Band of the week: Maii Waleed
It’s been six months since singer songwriter Maii Waleed dropped her debut EP, “Moga.” The album’s already been written about. But that doesn’t mean it shouldn’t be written about more. Because the beauty of Waleed’s music is that keeps you coming back time and time again. With each round of listening, something new can be discovered in her sonic sphere — a new sound, a distant chord, a reverbed guitar line, an unchartered emotion.
Produced by Lebanese underground music magnate Zeid Hamdan, “Moga” continues to reverberate through my mind even when I’m not actually listening to the songs. Maybe it’s because Waleed is emblematic of the continual state of lonerism felt by many solo artists, so her words and vocal timber resonate deeply with lonely-hearted listeners. While there are tracks on the EP that feel a bit over-polished, divergent from Waleed’s self-produced demos like the eponymous track “Moga” and “Neptune”, overall the seamless pairing of Hamdan and Alexandria native Waleed was a major leap forward for the 25-year-old artist’s career trajectory.

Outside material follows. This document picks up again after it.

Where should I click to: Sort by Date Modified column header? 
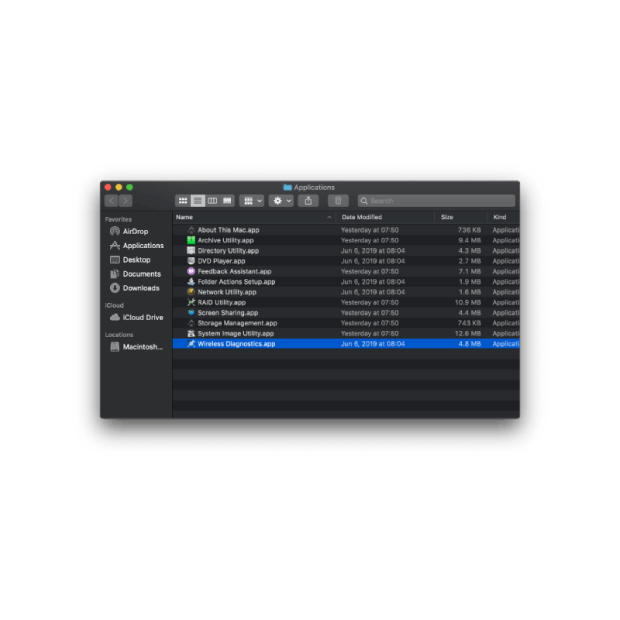pos(385,217)
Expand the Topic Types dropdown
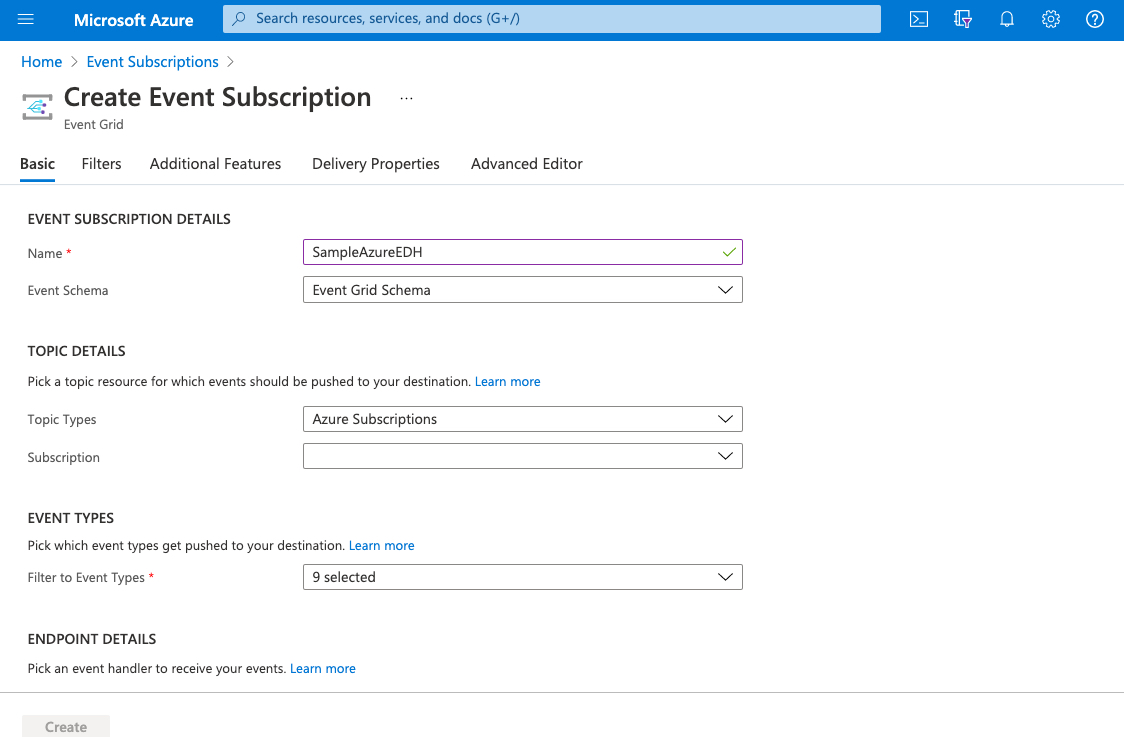 coord(523,419)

The album is a euphonious concoction of dream-pop, anachronistic tracks with glitch-electronic twists and turns slammed against stubborn rock riffs, and a whole lot of synths. But where the Hamdan-Waleed combination truly succeeds is in the deconstruction and reconstruction of the limitations of solo artistry, in songs like “Al-Amar al-Gedeed” (The New Moon) and “Eswed Ramadi” (Grey-Black). Hamdan adds just the right amount of sonic phrasing to enable the young artist’s music to transcend SoundCloud headphone hits and become a complete Arabic dream-pop story.
Waleed is currently in the process of recording a second EP with her band, Mai Waleed and the Blue Fish.